# Activity
All lines below between the line with "7268 Bellaire Ave" and the line with "[Gerätesuche & Preisanfrage", including both, must be copied exactly, and the pictures must be omitted.

# Recorded data
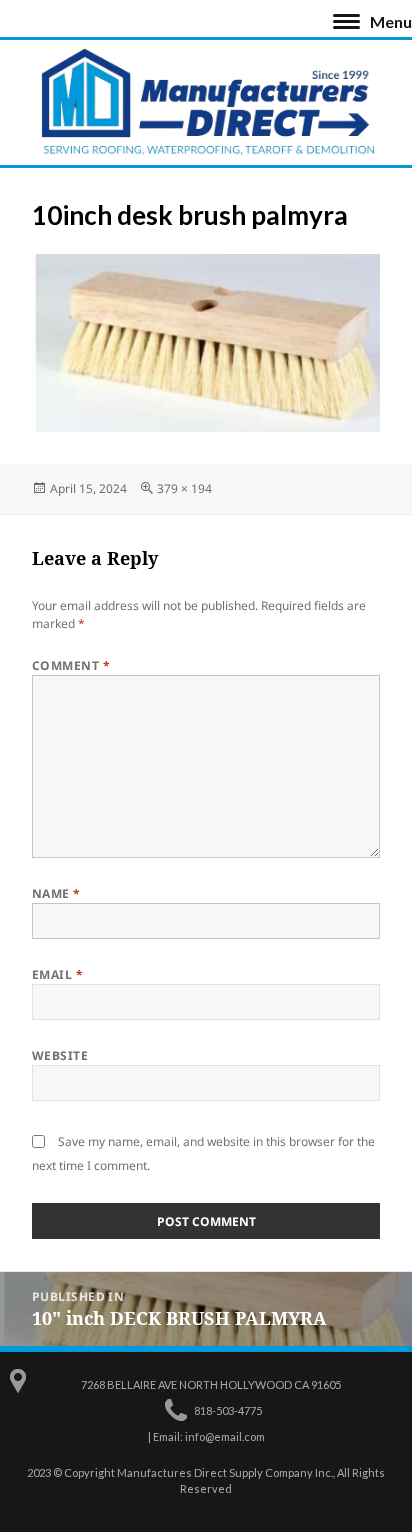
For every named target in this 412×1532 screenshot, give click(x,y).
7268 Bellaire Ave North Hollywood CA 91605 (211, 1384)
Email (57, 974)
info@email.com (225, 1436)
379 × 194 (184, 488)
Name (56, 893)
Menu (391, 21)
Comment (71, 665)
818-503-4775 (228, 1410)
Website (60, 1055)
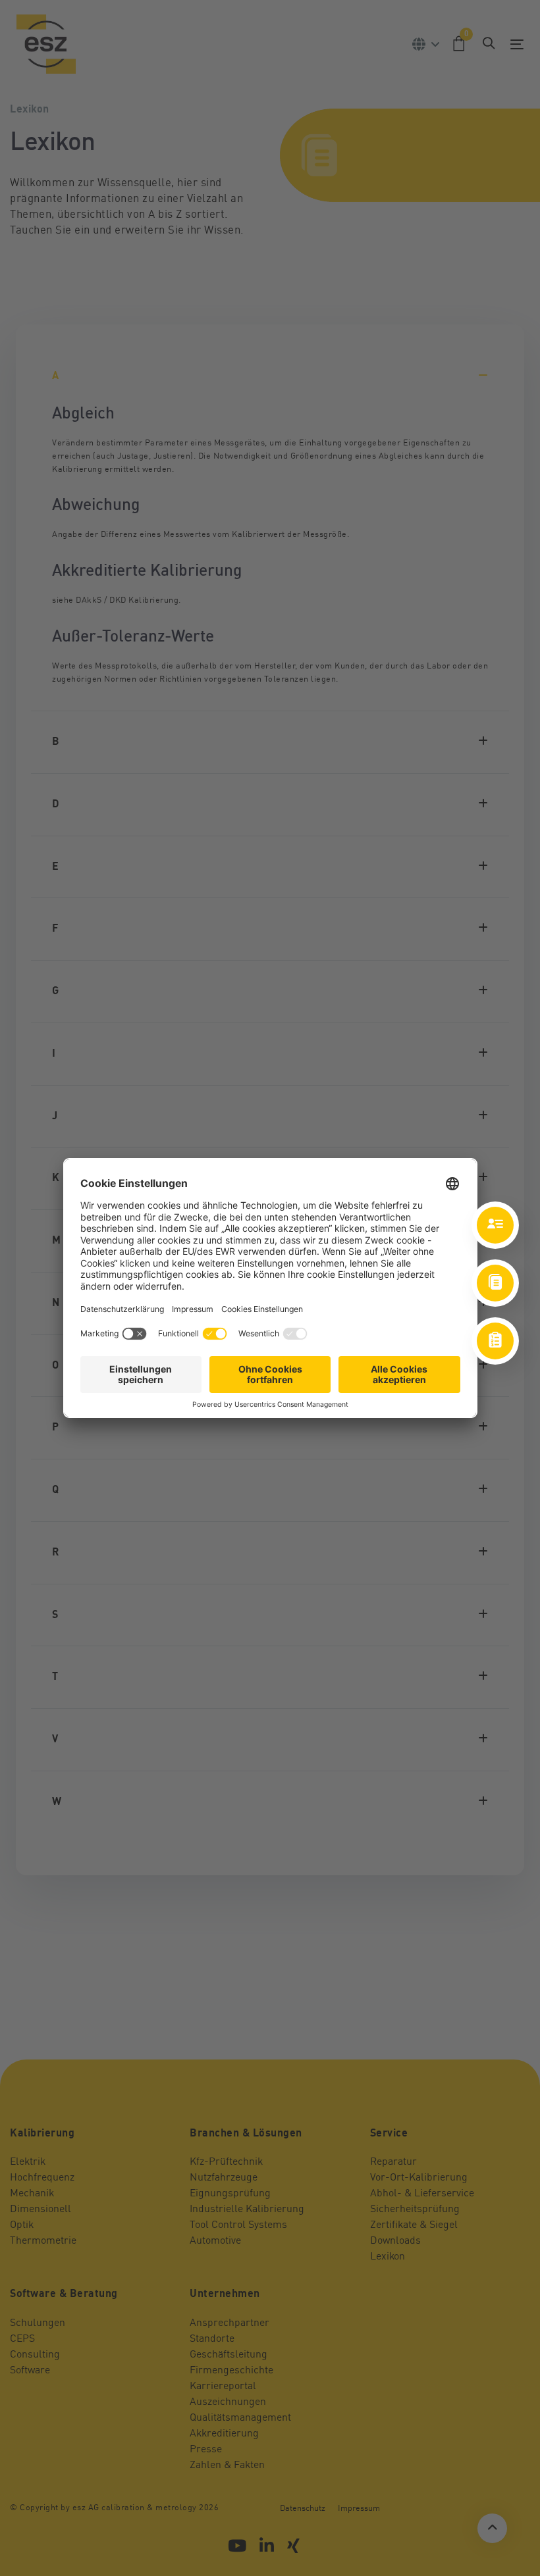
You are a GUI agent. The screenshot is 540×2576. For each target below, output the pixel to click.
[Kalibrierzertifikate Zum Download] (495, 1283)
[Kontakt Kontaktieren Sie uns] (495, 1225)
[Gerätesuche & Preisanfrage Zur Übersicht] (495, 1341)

==

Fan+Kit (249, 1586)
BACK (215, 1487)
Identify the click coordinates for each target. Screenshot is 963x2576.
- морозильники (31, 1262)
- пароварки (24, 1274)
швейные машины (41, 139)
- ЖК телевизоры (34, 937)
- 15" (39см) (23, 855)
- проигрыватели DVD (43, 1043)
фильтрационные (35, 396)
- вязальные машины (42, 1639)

# Worked solution
7268 Bellaire Ave North Hollywood CA 91605 (211, 1384)
Email (57, 974)
info@email.com (225, 1436)
379 × 194 (184, 488)
Name (56, 893)
Menu (391, 21)
Comment (71, 665)
818-503-4775 (228, 1410)
Website (60, 1055)
You are a GUI agent. The screenshot is 540×2576. For each target below, output the pixel to click.
[Kalibrierzertifikate Zum Download] (495, 1283)
[Kontakt Kontaktieren Sie uns] (495, 1225)
[Gerätesuche & Preisanfrage Zur Übersicht] (495, 1341)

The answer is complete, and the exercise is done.